Following the recent coastal impacts of Hurricanes Delta and Laura, Mississippi State University is reaching out to help affected families in numerous ways.
One of the most prominent disaster relief resources on campus is the MSU Extension Service.
Extension's goal is to deliver research-driven information to educate Mississippians in all facets of agriculture, and it has been striving for this since 1914.
The Extension website has a page dedicated to disaster response, which was compiled following the formation of Hurricane Zeta in October.
This online guide includes a detailed frequently asked question list covering topics such as repairs, pets, power, crops and flooding. Audio files are also available with information on food safety, finances, safety, family needs and more.
Extension also provides links to various relief agencies and organizations which can help those suffering from the after-effects of a hurricane, as well as multiple handbooks full of preparation and response information.
Gary Bachman, an Extension agent and research professor in the Department of Plant and Soil Sciences, said MSU Extension can aid hurricane victims in many different ways.
"Extension can help in multiple ways," Bachman said. "It could be from the damage to your structure or yard to providing information from a food safety perspective. We have a number of specialists, from horticulturalists like myself to economic specialists, and we have professionals in all 82 counties in Mississippi."
MSU Extension updates its website regularly with articles like Bachman's most recent guide on cleaning up damage a big storm leaves behind.
While Extension provides the information necessary to prepare for hurricanes, other groups on campus are helping lead the response in providing aid.
One scholarship program in the college of education, the Mississippi Excellence in Teaching Program (METP), held a donation drive throughout the month of October to collect supplies for the community of Lake Charles, Louisiana.
The METP scholars collected school supplies for the institutions which lost essentially everything due to standing water. They also donated cleaning supplies, baby items, basic-ready snacks and water.
Brooke Hodges, a sophomore majoring in elementary education, expresses the importance of helping those in need because one day the tables could turn.

**YOUR TASKS:**
1. According to the hurricane relief article, in how many Mississippi counties does MSU Extension have professionals?
2. Transcribe the part of the hurricane relief article starting at "MSU Extension updates" and ending at "tables could turn.".
You can disregard the rows; they aren't needed.

**DATA PROVIDED:**
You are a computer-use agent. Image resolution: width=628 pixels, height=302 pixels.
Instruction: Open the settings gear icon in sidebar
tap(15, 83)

...

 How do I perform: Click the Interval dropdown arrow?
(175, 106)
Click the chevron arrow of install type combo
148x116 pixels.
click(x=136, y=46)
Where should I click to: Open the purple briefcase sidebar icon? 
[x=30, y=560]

**SOLUTIONS IN ORDER:**
1. All 82 counties.

2.
MSU Extension updates its website regularly with articles like Bachman's most recent guide on cleaning up damage a big storm leaves behind.
While Extension provides the information necessary to prepare for hurricanes, other groups on campus are helping lead the response in providing aid.
One scholarship program in the college of education, the Mississippi Excellence in Teaching Program (METP), held a donation drive throughout the month of October to collect supplies for the community of Lake Charles, Louisiana.
The METP scholars collected school supplies for the institutions which lost essentially everything due to standing water. They also donated cleaning supplies, baby items, basic-ready snacks and water.
Brooke Hodges, a sophomore majoring in elementary education, expresses the importance of helping those in need because one day the tables could turn.